* DOCUMENT SECTION:

Second rise · 45 minutes to 1 hour
Cover loosely with oiled plastic. Rise until puffy and pillowy — about 45 to 60 minutes. They should look softly inflated and feel pillowy when poked.
Egg wash and bake · 18 to 22 minutes
Preheat oven to 190°C / 375°F. Whisk the egg wash. Brush each bun gently. Sprinkle with sesame or poppy seeds if using. Bake 18 to 22 minutes until deeply golden brown — the colour you want is just past 'golden,' approaching mahogany. Internal temperature 95°C / 203°F.
Cool 15 minutes before slicing
Move to a cooling rack. The buns will look glossy and beautiful straight from the oven; let them set for at least 15 minutes before slicing. Hot enriched dough is gummy in the middle.
Climate notes
Cold winter kitchens: first rise stretches to 2.5 hours; second rise to 75 minutes. Use a turned-off oven with the light on as a proofing chamber.
Hot summer kitchens (above 26°C): watch your butter. If the kitchen is hot enough that butter starts to melt during incorporation, the dough will look greasy and won't develop. Mix in a cooler space (basement, AC'd room) or refrigerate the bowl midway through.
For BBQ-day timing: mix at 9 AM for buns at 1 PM lunch. Or do a 24-hour cold proof: complete the first rise, shape, then refrigerate covered overnight. Warm at room temperature 90 minutes before baking. Better flavour, easier morning.
Variations
- Hot dog buns. Same dough, divided into 6 pieces of about 120 g each. Shape each into a 12 cm log. Bake the same way. Slot for hot dogs, lobster rolls, or soft sandwich fillings.
- Slider buns. Divide into 16 pieces of 45 g each. Bake 14 to 16 minutes. Soft, palm-sized, perfect for parties.
- Brioche loaf. Skip the shaping into rolls. Pat the dough into a rectangle, roll up tightly, and place seam-down in a greased 9×5 inch loaf pan. Second rise 60 to 75 minutes. Bake 35 to 40 minutes. The classic brioche loaf — French toast made in heaven.

* EXERCISE INSTRUCTIONS:
A. In the bun recipe, what internal temperature should the buns reach when baked?
B. Extend the bun recipe from where it stops, after the brioche loaf variation.

* PROVIDED MATERIAL:
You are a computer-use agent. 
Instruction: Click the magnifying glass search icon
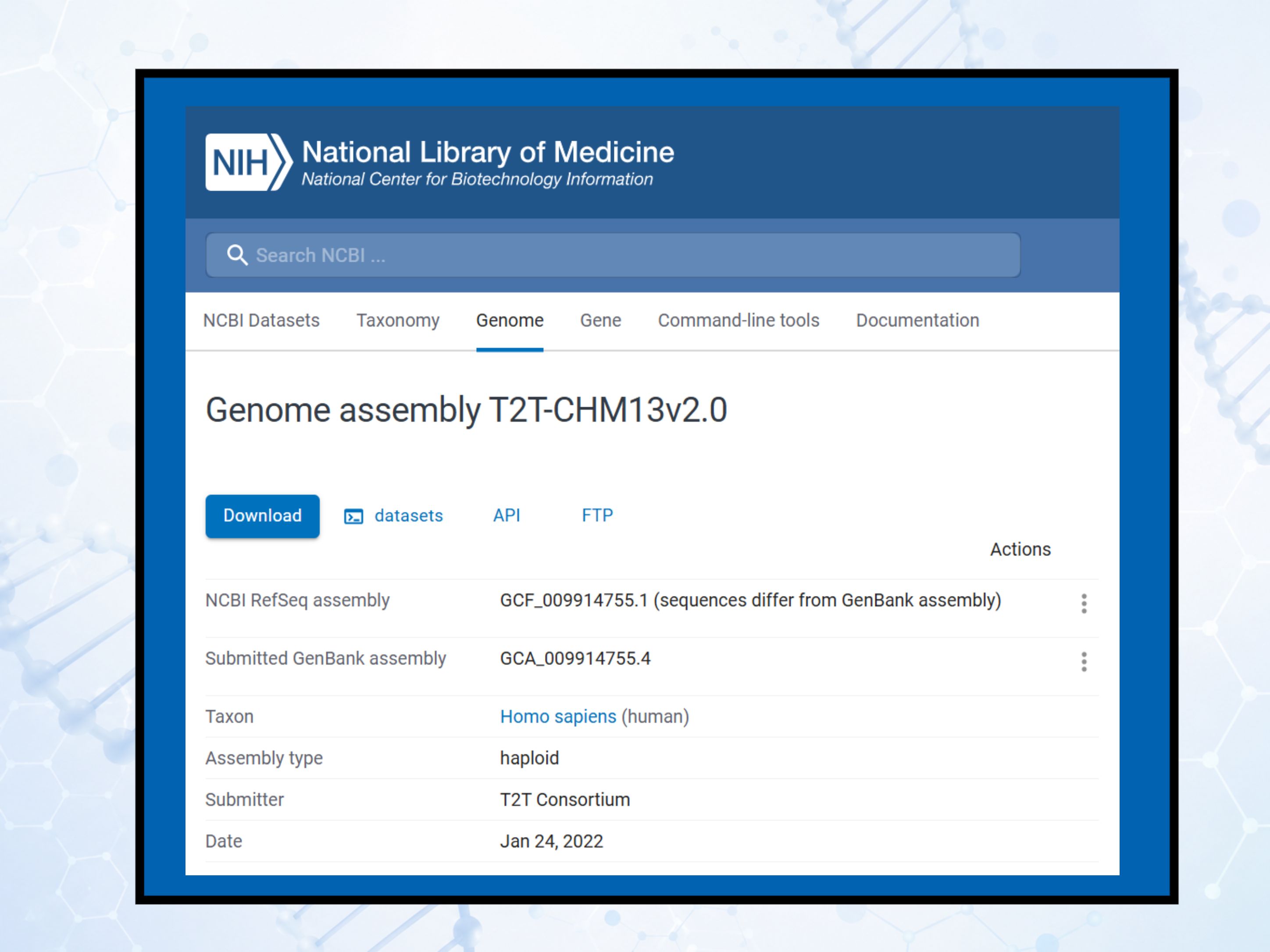[237, 255]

* OUTPUTS IN ORDER:
A. 95°C / 203°F.

B.
- Vegan brioche-style buns. Replace milk with oat milk, butter with refined coconut oil, eggs with 100 g unsweetened applesauce. Egg wash with plant milk + maple syrup. Crumb stays soft, flavour is slightly different but lovely.
Storage
Brioche burger buns are at their absolute best within 24 hours of baking. Day-of, with a smash burger fresh from the cast iron, they're nearly perfect.
After day one, store in a breathable linen bag at room temperature. Day two and three, slice and toast on the cut side in butter for any sandwich — the toasting brings them right back.
These freeze beautifully. Cool fully, slice in half (or leave whole), wrap pairs in foil, and freeze in a zip-top bag. Defrost at room temperature 2 hours, or microwave wrapped in a damp tea towel for 30 seconds. They're indistinguishable from fresh after a brief warm in the oven.
Common questions
Why is my brioche dough not coming together?
It will. Enriched doughs go through a 'broken' phase as the butter incorporates — it looks greasy and ugly for several minutes. Keep the mixer running on medium-low. The dough comes together when the gluten finally develops enough to absorb the butter, usually around the 8-minute mark. If after 12 minutes it still looks broken, your butter might have been too cold or your kitchen too warm.
Can I make brioche burger buns by hand without a stand mixer?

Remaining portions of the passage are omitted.